When cancer cells break away from where they first formed and travel through the blood or lymph system to form new tumors (called metastasis), they become what is currently the major cause leading to death from cancer. Treating metastasis is complex since in many cases, this spreading of the cancer cells has already occurred by the time the disease is diagnosed. The growth and progression of cancer cells spreading to other parts of the body is dependent on the traits of the tumor, and how the cancer cells interact with the cells and cell secretions from the part of the body where it has landed.
Researchers have relatively little information on how the parts of the brain with normal brain cells interact with the spreading brain tumor. Studying this interaction, and understanding the basis for the spread of melanoma and the molecular activity in the brain in this environment, is important in order to develop new therapeutic and targeted solutions for this disease.
The study, published in Oncotarget, Volume 8, Issue 44, entitled “ANGPTL4 promotes the progression of cutaneous melanoma to brain metastasis,” showed that a protein called ANGPTL4 (Angiopoietin-like 4) that in humans is encoded by the ANGPTL4 gene, is more highly expressed in melanoma brain metastasis (MBM) cells than in corresponding skin melanoma cells in human models as well as in clinical samples.
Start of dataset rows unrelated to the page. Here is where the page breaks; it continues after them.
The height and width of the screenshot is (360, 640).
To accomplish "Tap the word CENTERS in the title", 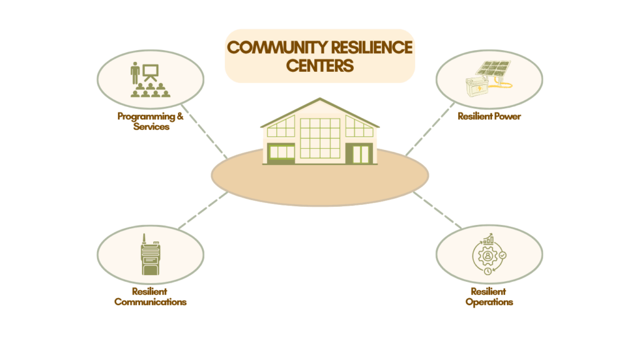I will pyautogui.click(x=320, y=66).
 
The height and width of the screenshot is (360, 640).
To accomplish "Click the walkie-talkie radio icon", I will pyautogui.click(x=150, y=256).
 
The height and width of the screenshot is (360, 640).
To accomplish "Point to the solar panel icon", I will pyautogui.click(x=494, y=69).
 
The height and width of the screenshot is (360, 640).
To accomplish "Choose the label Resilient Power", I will pyautogui.click(x=489, y=116).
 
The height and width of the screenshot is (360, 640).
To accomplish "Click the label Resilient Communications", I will pyautogui.click(x=150, y=297).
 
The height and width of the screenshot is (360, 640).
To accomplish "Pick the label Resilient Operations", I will pyautogui.click(x=489, y=297).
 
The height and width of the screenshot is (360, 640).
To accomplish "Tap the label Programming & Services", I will pyautogui.click(x=151, y=121).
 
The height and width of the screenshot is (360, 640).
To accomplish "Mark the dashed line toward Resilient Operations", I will pyautogui.click(x=438, y=210).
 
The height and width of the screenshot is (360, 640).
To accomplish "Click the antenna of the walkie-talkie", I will pyautogui.click(x=144, y=238).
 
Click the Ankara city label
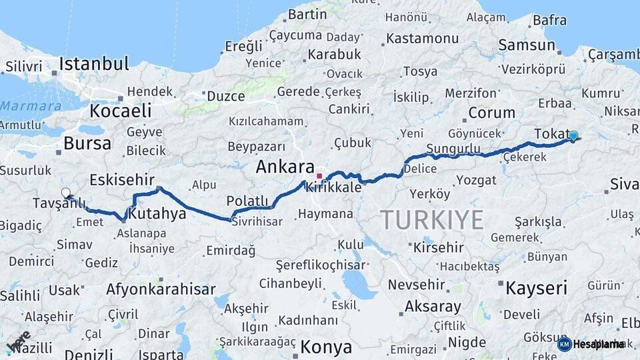(285, 167)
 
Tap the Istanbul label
(93, 64)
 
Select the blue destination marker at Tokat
(573, 136)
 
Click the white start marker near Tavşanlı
(65, 193)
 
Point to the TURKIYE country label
(431, 219)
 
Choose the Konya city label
(326, 347)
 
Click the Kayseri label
(536, 288)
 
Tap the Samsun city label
(527, 45)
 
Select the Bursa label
(87, 143)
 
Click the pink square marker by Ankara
(320, 177)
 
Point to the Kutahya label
(157, 214)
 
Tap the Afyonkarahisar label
(161, 289)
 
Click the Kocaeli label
(121, 110)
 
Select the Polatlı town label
(247, 201)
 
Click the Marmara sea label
(31, 105)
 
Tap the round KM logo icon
(564, 344)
Interestingly, MBM exhibited higher expression of ANGPTL4 than paired Lymph Node Metastasis (LNM), when cancer from the lymph nodes spreads. In other words the results of this research emphasize the importance and selectivity of the gene ANGPTL4 for metastasis spreading in the brain.
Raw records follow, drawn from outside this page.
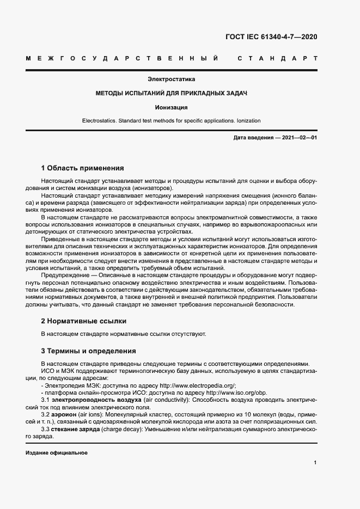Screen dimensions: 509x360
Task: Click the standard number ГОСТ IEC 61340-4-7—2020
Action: pyautogui.click(x=271, y=38)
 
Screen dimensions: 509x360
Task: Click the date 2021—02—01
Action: pyautogui.click(x=300, y=138)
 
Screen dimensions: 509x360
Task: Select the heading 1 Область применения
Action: pyautogui.click(x=83, y=168)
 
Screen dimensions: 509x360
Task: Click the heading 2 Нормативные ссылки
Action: pyautogui.click(x=84, y=321)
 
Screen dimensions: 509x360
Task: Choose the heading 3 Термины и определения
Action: pyautogui.click(x=89, y=351)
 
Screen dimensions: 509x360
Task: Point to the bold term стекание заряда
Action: pyautogui.click(x=76, y=430)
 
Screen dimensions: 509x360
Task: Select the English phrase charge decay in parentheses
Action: pyautogui.click(x=123, y=430)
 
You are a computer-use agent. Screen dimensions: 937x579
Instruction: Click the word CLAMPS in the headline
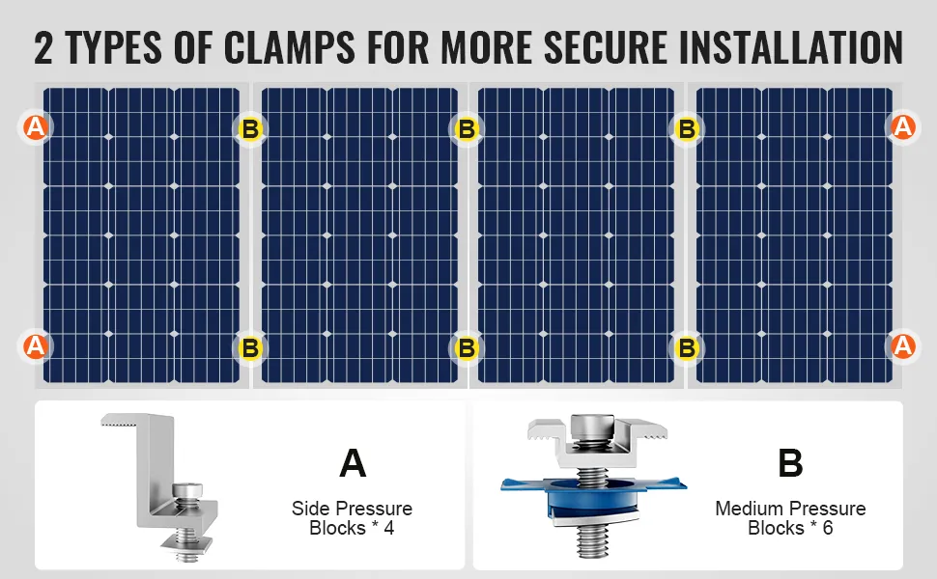pyautogui.click(x=290, y=47)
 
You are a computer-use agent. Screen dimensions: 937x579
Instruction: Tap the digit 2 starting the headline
pyautogui.click(x=43, y=47)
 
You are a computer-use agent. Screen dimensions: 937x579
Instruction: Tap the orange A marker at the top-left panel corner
pyautogui.click(x=35, y=127)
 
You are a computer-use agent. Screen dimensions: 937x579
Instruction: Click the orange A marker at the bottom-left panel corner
pyautogui.click(x=35, y=346)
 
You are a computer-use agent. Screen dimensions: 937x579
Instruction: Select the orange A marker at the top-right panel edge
pyautogui.click(x=903, y=127)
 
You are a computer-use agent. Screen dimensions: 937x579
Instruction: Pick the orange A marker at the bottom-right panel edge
pyautogui.click(x=903, y=346)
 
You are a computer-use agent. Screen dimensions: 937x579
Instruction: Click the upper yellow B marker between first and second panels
pyautogui.click(x=250, y=129)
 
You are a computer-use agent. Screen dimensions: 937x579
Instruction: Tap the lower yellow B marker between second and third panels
pyautogui.click(x=467, y=348)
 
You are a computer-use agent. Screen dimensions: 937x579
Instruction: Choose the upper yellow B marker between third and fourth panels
pyautogui.click(x=687, y=129)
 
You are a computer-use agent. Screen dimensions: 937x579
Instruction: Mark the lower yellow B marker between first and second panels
pyautogui.click(x=250, y=348)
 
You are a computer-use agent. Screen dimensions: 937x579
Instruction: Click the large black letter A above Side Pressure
pyautogui.click(x=353, y=463)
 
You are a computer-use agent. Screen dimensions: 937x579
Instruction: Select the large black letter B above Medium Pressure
pyautogui.click(x=790, y=463)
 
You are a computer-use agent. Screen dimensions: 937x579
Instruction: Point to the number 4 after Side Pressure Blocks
pyautogui.click(x=389, y=528)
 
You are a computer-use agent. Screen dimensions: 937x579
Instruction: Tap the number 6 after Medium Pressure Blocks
pyautogui.click(x=828, y=528)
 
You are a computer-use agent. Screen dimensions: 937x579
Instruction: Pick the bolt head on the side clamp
pyautogui.click(x=187, y=490)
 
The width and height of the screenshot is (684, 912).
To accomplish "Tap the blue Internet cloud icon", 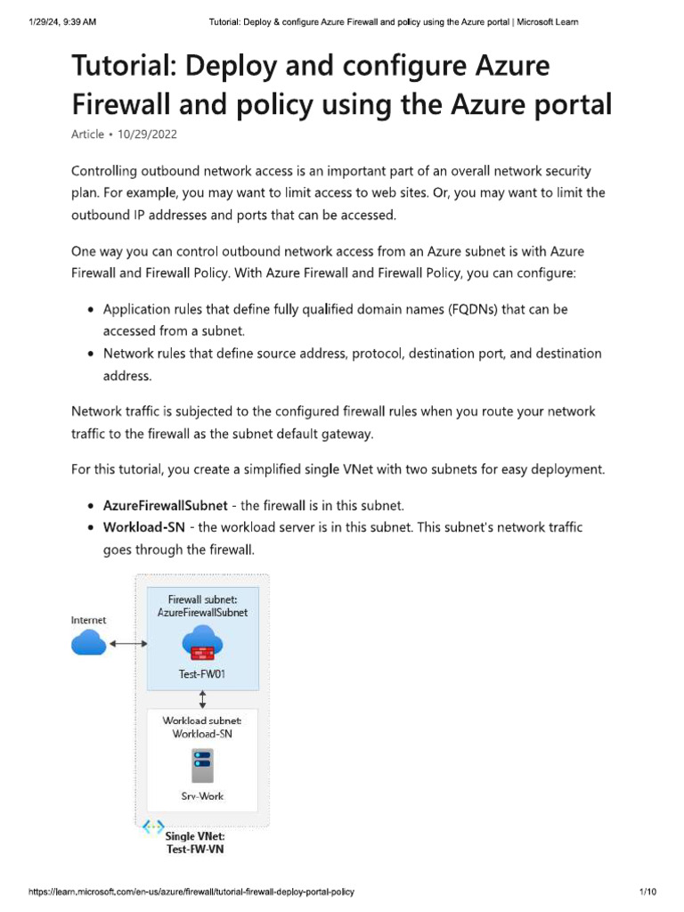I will point(88,641).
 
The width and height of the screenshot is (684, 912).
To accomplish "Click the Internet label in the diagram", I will point(88,620).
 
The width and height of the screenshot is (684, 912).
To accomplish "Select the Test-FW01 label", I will point(202,674).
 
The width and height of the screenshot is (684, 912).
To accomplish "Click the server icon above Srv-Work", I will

A proposed process for intervening in the progression of ANGPTL4-mediated melanoma malignancy is shown.
Longer life can mean an increased chance of the cancer spreading
Since deadly (malignant) melanoma has a high tendency to develop when brain cancer spreads, consulting melanoma patients is a very poor predictor of outcomes because they already have the disease, which spreads quickly. The disease typically has a poor outcome, since the primary tumors start on the head, neck, trunk, or abdomen and spread quickly to the brain. As disease management improves, prolonging the survival rates of melanoma patients, the number of patients that eventually develop clinical brain metastasis increases. Beyond surgery, treatment options are limited, and survival of treated patients depends on tumor size, metastasis location, and number of tumor metastasis.
A vast, interconnected network
To understand how brain metastasis develops, one must consider that the brain microenvironment has several permanently-housed cell types including endothelial cells, astrocytes, microglia, and neurons. To develop brain metastasis, melanoma cells must reach the brain network of veins and arteries, attach to the inner surface of the cells in the small vessels, force out the cells to invade the brain tissues, multiply and induce formation of new blood vessels. This interaction in the brain causes the cancer cells to break away and travel through the body (metastasis).
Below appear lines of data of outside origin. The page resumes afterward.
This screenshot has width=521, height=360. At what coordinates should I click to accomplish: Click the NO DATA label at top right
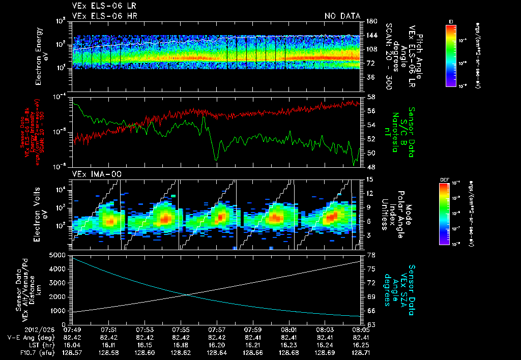[x=342, y=16]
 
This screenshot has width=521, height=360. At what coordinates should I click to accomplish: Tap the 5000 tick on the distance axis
[x=58, y=254]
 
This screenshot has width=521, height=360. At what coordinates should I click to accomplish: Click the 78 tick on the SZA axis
[x=371, y=254]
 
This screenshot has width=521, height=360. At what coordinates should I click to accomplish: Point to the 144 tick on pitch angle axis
[x=372, y=36]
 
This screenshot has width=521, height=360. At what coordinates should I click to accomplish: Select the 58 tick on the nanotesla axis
[x=371, y=97]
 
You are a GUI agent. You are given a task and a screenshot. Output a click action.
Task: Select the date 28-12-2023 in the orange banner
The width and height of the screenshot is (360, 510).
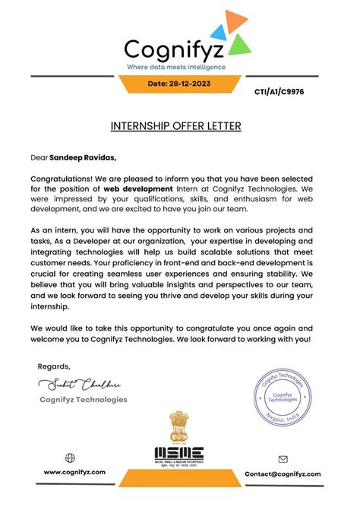click(x=179, y=84)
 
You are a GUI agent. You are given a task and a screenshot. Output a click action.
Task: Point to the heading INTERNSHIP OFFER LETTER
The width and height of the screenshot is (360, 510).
click(x=179, y=125)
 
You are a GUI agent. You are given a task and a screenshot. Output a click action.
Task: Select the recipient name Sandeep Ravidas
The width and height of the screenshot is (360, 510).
click(x=83, y=157)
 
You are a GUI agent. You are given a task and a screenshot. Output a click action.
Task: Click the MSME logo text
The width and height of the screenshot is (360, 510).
click(x=179, y=455)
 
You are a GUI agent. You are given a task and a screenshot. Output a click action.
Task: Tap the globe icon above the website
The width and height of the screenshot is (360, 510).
click(x=71, y=458)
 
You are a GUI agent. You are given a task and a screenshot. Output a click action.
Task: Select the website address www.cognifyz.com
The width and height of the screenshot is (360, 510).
click(x=74, y=473)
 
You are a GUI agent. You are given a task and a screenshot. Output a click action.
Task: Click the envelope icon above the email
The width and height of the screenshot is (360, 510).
click(x=283, y=459)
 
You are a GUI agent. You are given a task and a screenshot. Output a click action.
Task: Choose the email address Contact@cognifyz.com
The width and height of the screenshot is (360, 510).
click(x=283, y=474)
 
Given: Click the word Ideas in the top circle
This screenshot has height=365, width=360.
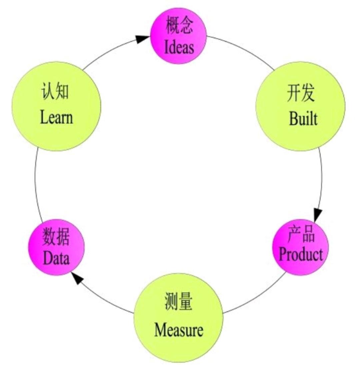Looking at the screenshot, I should click(179, 47).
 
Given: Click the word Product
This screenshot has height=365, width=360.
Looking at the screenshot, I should click(301, 255).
The researchers developed models using local tumor cells to better understand how the tumor microenvironment influences the function of the gene ANGPTL4 in the early stages of melanoma brain metastasis. By understanding the interaction, researchers hope to eventually find ways to control the microenvironment of the primary tumor at diagnosis using gene therapy, and prevent the spreading of the tumor cells to the brain. Further investigation is needed.